This is while many production centers suffer from financial problems, he pointed out.
He rebuked Hemmati for the sharp devaluation of national currency, saying Hemmati says he is an economist “while in my view he should be given a Nobel prize in chemistry” because he has greatly depreciated national currency.
On remarks by Hemmati, who said the suggestions by certain candidates would lead to “distribution of poverty,” Zakani accused him of being an accomplice in “distribution of poverty.”
He also reacted to Hemmati, who criticized the Guardian Council for disqualifying certain candidates, saying, “If it was going to confirm other persons (candidates) you should not have been here.”
Elsewhere in his remarks, he said banks have created a situation in which 11 persons owe the banks 90 trillion tomans. He said there are many who get loans from banks but don’t use that loan for the intended essential purposes.

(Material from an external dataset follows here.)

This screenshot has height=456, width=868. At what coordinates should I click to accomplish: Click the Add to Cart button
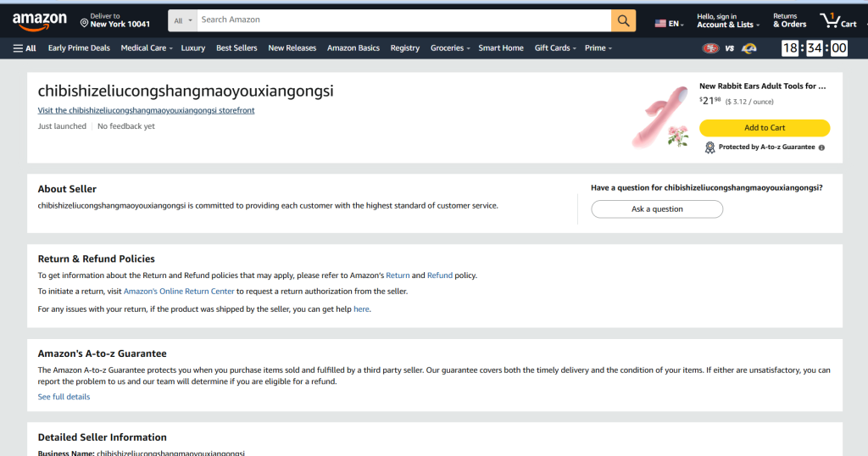[x=765, y=128]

He asked Hemmati who are these persons who are hugely indebted to banks and why there is such disorder in different banks. “Where do banking corruption originate?” he asked.
Zakani said, unfortunately, great debtors to banks are those who have no “active role” in the economic sector. Rather, he said, they use these huge amounts of bank loans to create turbulence in the economy.
The greatest service that Hemmati should have done was to regulate the monetary and banking system, but “unfortunately he has not done that.”
He also reacted strongly to a claim by Hemmati that he would finally withdraw candidacy in favor of Raisi, saying, “I request Mr. Hemmati to speak scientifically, precisely, and in an expert manner and do not make accusations.”
Zakani also said due attention should be paid to the economy, management, culture, society, politics and foreign policy.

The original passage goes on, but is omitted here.